The importance of the Advertisements depends upon the view taken of the celebrated 25th section of Queen Elizabeth's Act of Uniformity (1559) (see ORNAMENTS RUBRIC). The theory of the Privy Council was that the effect of this section was to cancel for the time the Ornaments Rubric of 1552 (which required the surplice only), and to provisionally restore the use in church of the Mass vestments of 1549. On this supposition they found it necessary to hold that "other order" had been taken under section 25, and they consider that this was done by means of the Advertisements in 1566. The difficulty of this solution is, that it leaves seven years during which the Mass vestments were compulsory and the surplice illegal, and no evidence can be produced to prove what is obviously so contrary to the facts. The other construction of the 25th section (that of Mr. J. T. Tomlinson and others) is, that this section had nothing whatever to do with the wearing of vestments in church, but simply had for its object the retention of the illegal Mass vestments until "other order" was taken as to their sale or disposal. This view certainly harmonises law and fact, and under it the Advertisements become merely a directive and administrative enforcement of the Ornaments Rubric of 1552, with a "further order" under the 26th section for the wearing of copes in cathedrals and collegiate churches. It will thus be seen that, according to the Ridsdale judgment, the Advertisements lowered the ritual standard, while on Mr. Tomlinson's view they raised it. The latter view is alone consistent with contemporary evidence and facts. In any case, the royal authority of the Advertisements is undoubted. For details see Tomlinson, On the Prayer Book, ch. iv., and article by B. Whitehead in Churchman, for February 1899, and see ORNAMENTS RUBRIC. [B. W.]

ADVOWSON (Jus patronatus) is the perpetual right of presentation to an ecclesiastical benefice whenever a vacancy occurs. The person entitled to present is the successor by purchase, or otherwise, of the original founder of the benefice, and is called the advocate, advowee, or patron, i.e. the protector of the benefice. He cannot grant the glebe or tithes as a distinct property; these remain inseparably annexed to the advowson, and belong to the incumbent for the time being as a kind of life tenant. The owner of the advowson has simply the right of presenting a duly qualified clergyman on a vacancy. (See Whitehead, Church Law.)

|---|

= STATED TASK A =
Reproduce word for word the part of the church-law passage starting at "ADVOWSON (Jus patronatus)" and ending at "Whitehead, Church Law.)".

Dataset entries:

|---|

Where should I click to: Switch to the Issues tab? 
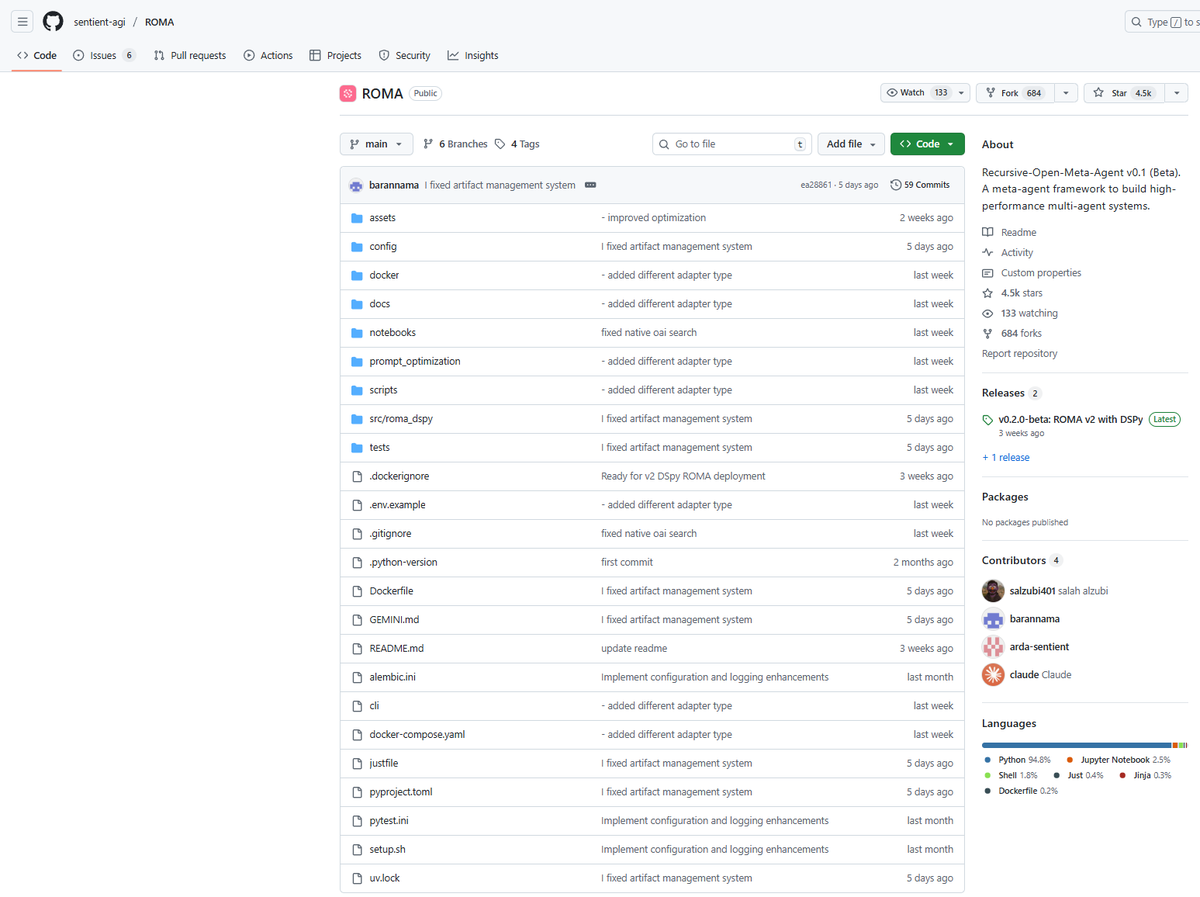(103, 56)
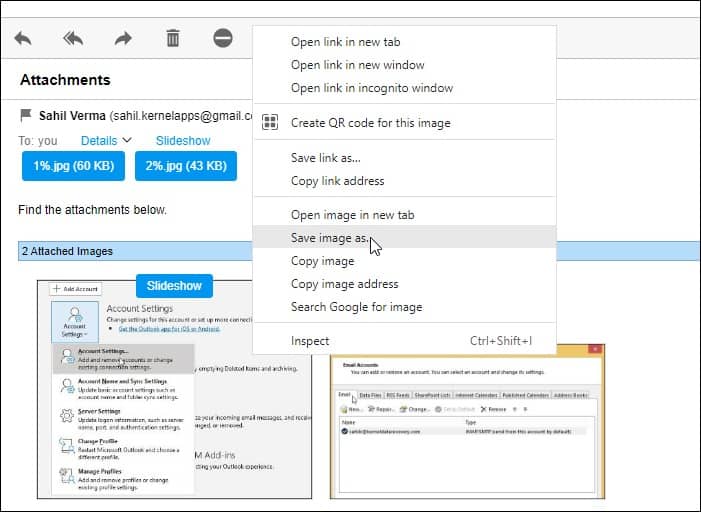Click the QR code icon in context menu
The image size is (701, 512).
(270, 122)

|---|

= STATED TASK B =
How many lines of the records contain the string "Issues", with case counting? Reply with the number alone.

= WRITTEN REPLY A =
ADVOWSON (Jus patronatus) is the perpetual right of presentation to an ecclesiastical benefice whenever a vacancy occurs. The person entitled to present is the successor by purchase, or otherwise, of the original founder of the benefice, and is called the advocate, advowee, or patron, i.e. the protector of the benefice. He cannot grant the glebe or tithes as a distinct property; these remain inseparably annexed to the advowson, and belong to the incumbent for the time being as a kind of life tenant. The owner of the advowson has simply the right of presenting a duly qualified clergyman on a vacancy. (See Whitehead, Church Law.)

= WRITTEN REPLY B =
1